なつみの瞳がわずかに揺れる。 この問いは、断りづらい。 さて、この娘はどう出るか――


少しの沈黙のあと、なつみが口を開いた。




「構わないと思うけど……一応、聞いてみるね」


「ありがとう。こんな変な出会いではあったけど、僕も結衣さんの冥福を祈る機会がもらえて感謝してるって、ご両親に伝えてくれないか?」


「……わかったわ。今日は押しかけて疑っちゃって、ごめんなさい」


言葉は柔らかい。 けれど、その奥にあるものはまだ読めない。


連絡はLINEで、ということでお互いQRコードを交換する。 画面に表示された“なつみ”の名前が、妙に現実味を帯びていた。

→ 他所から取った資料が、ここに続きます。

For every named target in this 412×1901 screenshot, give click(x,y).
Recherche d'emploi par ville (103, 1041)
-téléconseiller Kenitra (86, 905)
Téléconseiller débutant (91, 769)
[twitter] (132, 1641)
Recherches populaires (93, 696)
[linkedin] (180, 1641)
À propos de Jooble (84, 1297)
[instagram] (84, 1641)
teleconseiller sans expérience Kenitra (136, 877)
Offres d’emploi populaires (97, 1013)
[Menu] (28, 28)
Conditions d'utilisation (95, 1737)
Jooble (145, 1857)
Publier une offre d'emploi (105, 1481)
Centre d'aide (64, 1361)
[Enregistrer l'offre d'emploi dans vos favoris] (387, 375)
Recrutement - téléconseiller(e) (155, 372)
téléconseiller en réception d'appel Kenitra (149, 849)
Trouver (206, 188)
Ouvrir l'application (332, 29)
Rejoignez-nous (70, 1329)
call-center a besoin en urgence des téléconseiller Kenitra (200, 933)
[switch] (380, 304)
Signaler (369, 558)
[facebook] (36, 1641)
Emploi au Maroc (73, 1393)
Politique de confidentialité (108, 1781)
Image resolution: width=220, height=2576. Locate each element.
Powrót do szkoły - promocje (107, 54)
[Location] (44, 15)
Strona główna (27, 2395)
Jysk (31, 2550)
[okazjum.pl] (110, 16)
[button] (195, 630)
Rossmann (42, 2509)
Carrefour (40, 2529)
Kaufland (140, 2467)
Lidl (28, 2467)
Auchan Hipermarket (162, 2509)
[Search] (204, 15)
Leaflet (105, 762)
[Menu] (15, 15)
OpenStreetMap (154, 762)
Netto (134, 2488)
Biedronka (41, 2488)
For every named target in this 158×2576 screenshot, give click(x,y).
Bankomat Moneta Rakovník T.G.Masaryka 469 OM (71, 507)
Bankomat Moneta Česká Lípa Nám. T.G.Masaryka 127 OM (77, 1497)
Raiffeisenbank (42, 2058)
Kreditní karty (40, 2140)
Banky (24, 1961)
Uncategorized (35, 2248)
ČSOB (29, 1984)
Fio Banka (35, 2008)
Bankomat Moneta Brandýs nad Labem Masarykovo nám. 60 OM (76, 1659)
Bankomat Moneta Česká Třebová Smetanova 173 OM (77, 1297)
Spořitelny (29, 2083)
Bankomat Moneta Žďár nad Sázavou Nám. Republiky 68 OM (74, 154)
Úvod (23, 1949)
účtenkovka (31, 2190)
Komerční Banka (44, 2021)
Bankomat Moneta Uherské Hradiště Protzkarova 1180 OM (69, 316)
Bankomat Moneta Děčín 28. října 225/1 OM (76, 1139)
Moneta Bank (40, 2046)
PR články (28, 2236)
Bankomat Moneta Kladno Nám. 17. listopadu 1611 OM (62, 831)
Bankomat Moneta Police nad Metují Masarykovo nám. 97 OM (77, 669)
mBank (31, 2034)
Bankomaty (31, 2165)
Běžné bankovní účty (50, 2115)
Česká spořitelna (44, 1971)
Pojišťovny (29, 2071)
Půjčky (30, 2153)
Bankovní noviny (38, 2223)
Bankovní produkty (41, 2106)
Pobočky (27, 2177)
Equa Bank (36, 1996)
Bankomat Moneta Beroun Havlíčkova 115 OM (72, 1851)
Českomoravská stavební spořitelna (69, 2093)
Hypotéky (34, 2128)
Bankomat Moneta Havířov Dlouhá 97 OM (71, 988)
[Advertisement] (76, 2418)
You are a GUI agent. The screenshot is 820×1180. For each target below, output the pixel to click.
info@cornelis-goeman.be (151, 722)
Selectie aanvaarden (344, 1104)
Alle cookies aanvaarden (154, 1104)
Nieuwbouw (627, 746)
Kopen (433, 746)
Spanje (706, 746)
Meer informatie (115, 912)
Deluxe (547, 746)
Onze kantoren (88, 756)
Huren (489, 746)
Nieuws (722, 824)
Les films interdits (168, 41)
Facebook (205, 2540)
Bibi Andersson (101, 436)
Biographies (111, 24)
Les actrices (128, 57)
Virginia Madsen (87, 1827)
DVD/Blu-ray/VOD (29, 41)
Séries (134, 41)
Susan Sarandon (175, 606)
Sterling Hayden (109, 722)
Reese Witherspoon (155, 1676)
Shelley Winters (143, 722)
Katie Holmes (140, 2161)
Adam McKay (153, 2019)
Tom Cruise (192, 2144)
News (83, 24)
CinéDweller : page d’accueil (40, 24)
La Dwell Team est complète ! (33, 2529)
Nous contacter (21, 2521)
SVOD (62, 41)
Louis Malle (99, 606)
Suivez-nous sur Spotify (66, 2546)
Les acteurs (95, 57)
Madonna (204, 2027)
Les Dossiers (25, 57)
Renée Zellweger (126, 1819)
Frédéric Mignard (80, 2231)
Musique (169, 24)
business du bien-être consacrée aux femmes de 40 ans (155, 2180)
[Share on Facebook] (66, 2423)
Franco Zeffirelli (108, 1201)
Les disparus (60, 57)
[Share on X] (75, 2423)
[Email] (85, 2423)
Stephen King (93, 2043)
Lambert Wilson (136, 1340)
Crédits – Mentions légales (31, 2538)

「それじゃ、また連絡しますね。部屋散らかしちゃってごめんなさい」


「うん。ご両親に、よろしくお伝えください」


そう言って、俺はアパートのドアを開ける。


(こいつ、片付けとかしていく気ねえな)と心の中でつぶやくと


なつみは一礼し、静かに去っていった。


ドアが閉まる。 部屋に静寂が戻る。




『もー!返事返事返事!』


LINEの画面が、結衣のスタンプで埋め尽くされる。 怒り顔、連打、謎の文字列。 まるで画面の向こうでゴリラが群れで暴れているかのような騒ぎっぷり。


俺は、スマホを片手に静かに返事を打つ。




「結衣、武雄。来週にでも、結衣に線香あげに実家に行ってくる」


それだけを、淡々と送った。


武雄からはすぐに既読がついた。 結衣からは――スタンプの嵐が止まった。


『……え?』


『ほんとに?』


『ちょっと待って、心の準備いるんだけど!?』


画面の向こうで、結衣が急にテンションを切り替えているのがわかる。


俺は、スマホを伏せて、静かに息を吐いた。